2. Write Most Tests as Close to the Tested Code as Possible

One of the most controversial topics of unit testing is selecting the size of tested unit. There are two vocal groups that have very strong opinion about this. If we listen to these extremist groups, we have two options:

  1. We can write tests which concentrate on testing one use case. For example, if we think about our task tracker, the tests that belong to this category ensure that the service method (or the controller method) which resolves a task is working as expected.
  2. We can write tests which test one method. The tests that belong to this category ensure that the resolve() method of the Task class is working as expected.

The most obvious difference of these two testing strategies is that the first strategy uses a bigger unit size than the second strategy. This means that:

  • The tests which belong to the first category help us to ensure that individual classes are working as expected when they are tested as a group.
  • The tests which which belong to the second category help us to verify that the methods of a single class are working as expected.

[Records contained in a dataset]
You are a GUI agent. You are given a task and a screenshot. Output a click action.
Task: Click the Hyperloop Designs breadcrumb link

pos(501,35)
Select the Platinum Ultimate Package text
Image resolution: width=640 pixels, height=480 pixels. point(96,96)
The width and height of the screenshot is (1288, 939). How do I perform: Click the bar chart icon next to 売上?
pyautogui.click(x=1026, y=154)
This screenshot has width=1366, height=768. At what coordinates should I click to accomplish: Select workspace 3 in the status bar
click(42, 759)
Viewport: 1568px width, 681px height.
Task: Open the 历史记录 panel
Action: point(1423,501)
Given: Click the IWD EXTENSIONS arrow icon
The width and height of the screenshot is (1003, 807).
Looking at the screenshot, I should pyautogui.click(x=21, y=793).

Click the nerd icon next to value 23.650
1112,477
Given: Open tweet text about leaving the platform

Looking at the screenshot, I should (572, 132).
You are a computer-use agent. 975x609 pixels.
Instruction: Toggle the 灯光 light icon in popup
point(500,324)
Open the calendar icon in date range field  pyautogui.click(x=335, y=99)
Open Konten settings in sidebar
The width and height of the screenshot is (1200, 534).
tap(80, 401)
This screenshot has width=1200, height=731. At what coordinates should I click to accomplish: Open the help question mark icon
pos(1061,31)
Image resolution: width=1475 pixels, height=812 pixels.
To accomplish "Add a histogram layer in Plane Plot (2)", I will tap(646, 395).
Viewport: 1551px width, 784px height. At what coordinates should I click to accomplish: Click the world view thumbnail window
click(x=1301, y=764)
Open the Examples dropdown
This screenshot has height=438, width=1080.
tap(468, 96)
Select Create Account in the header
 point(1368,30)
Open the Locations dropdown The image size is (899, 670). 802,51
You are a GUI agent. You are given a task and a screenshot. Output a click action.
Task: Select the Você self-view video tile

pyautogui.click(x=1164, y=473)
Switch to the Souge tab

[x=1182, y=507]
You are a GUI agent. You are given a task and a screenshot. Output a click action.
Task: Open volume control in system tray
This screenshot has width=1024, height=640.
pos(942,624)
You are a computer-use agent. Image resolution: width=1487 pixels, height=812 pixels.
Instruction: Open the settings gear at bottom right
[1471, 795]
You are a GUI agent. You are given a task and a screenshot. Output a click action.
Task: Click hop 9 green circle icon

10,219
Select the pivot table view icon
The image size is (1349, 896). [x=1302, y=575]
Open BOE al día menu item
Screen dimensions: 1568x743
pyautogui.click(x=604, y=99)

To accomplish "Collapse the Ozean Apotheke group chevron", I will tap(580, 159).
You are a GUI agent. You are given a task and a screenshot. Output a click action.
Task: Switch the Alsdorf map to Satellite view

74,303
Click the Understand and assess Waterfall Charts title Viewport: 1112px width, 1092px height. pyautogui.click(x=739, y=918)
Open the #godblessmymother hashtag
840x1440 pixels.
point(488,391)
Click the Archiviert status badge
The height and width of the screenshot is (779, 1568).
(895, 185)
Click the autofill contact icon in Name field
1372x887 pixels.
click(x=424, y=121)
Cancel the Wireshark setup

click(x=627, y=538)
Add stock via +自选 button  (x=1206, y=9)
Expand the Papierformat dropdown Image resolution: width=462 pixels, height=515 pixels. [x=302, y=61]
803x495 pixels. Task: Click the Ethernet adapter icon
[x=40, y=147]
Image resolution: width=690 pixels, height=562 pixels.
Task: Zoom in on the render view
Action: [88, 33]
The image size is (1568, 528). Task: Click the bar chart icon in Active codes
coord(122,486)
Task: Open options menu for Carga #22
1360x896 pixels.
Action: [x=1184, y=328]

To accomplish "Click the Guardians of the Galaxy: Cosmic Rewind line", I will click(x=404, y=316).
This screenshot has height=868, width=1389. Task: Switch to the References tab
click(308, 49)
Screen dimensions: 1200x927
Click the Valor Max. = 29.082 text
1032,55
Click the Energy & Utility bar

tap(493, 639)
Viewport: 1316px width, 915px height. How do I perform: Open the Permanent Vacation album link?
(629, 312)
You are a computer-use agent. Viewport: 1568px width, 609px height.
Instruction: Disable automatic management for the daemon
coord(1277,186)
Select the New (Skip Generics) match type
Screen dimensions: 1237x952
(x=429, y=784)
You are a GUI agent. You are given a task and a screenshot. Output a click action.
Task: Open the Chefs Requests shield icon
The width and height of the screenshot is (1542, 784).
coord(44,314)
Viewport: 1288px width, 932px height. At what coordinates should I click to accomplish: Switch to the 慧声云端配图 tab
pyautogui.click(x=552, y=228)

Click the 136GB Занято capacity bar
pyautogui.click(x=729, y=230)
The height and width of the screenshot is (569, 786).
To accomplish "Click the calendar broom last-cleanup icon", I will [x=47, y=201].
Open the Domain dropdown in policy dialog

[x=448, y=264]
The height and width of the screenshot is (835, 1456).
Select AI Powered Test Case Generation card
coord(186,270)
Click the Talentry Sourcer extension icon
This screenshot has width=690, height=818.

What to do =>
List every method the unit-testing text mentions, naming the class each belongs to when the text gives one. These lines have no connection to the unit-testing text.

Final result =>
- The service method that resolves a task
- The controller method that resolves a task
- The resolve() method of the Task class